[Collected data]
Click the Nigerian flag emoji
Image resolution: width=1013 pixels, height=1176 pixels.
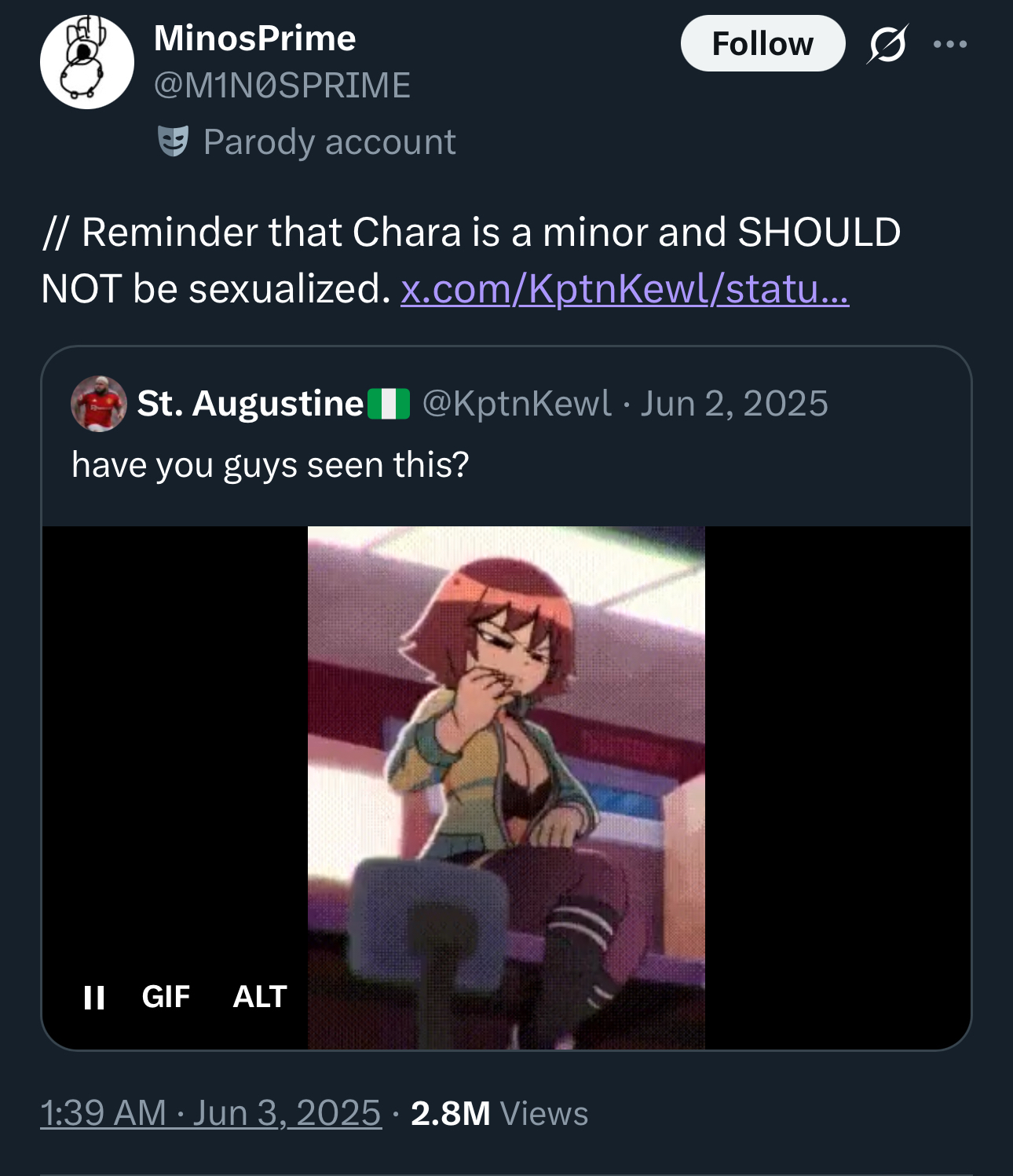click(x=389, y=404)
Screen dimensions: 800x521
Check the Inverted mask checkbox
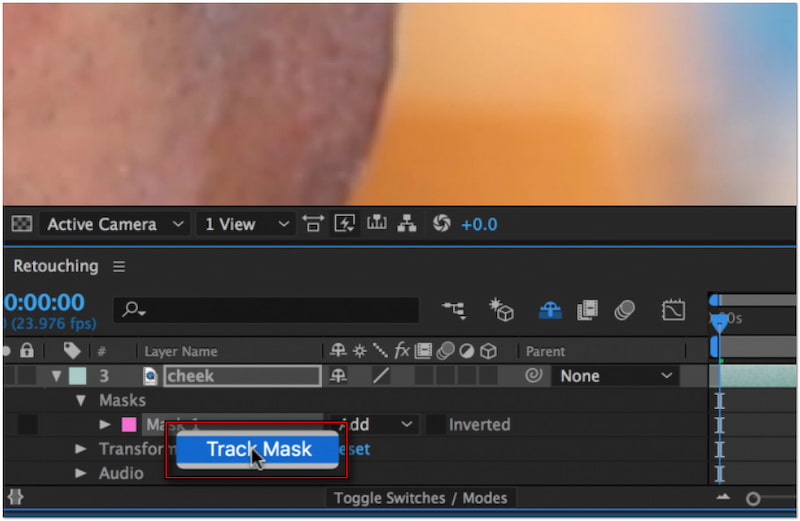[x=435, y=424]
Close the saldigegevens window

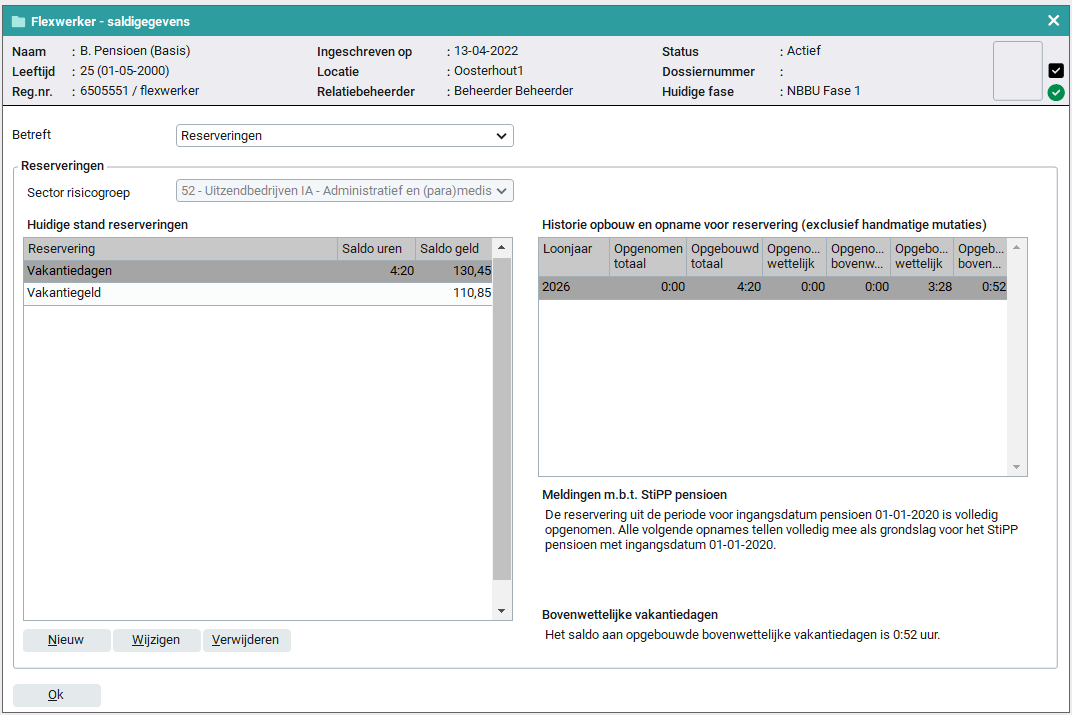click(x=1053, y=21)

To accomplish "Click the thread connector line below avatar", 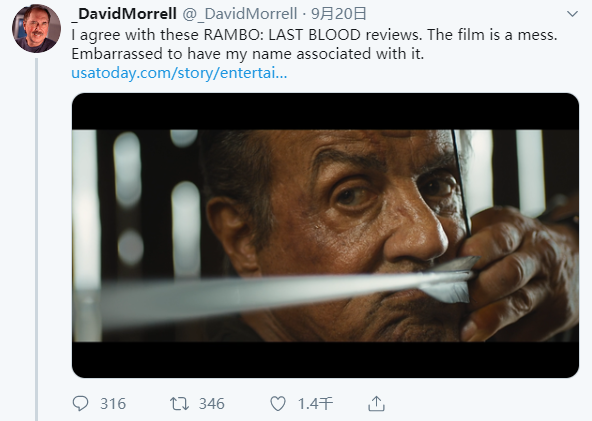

* _The problem_:
Please output all the records above exactly, leaving out every picture.

* _Output of the exercise_:
Click the Nigerian flag emoji
Image resolution: width=1013 pixels, height=1176 pixels.
click(x=389, y=404)
Screen dimensions: 800x521
Check the Inverted mask checkbox
[x=435, y=424]
Close the saldigegevens window

click(x=1053, y=21)

To accomplish "Click the thread connector line below avatar", 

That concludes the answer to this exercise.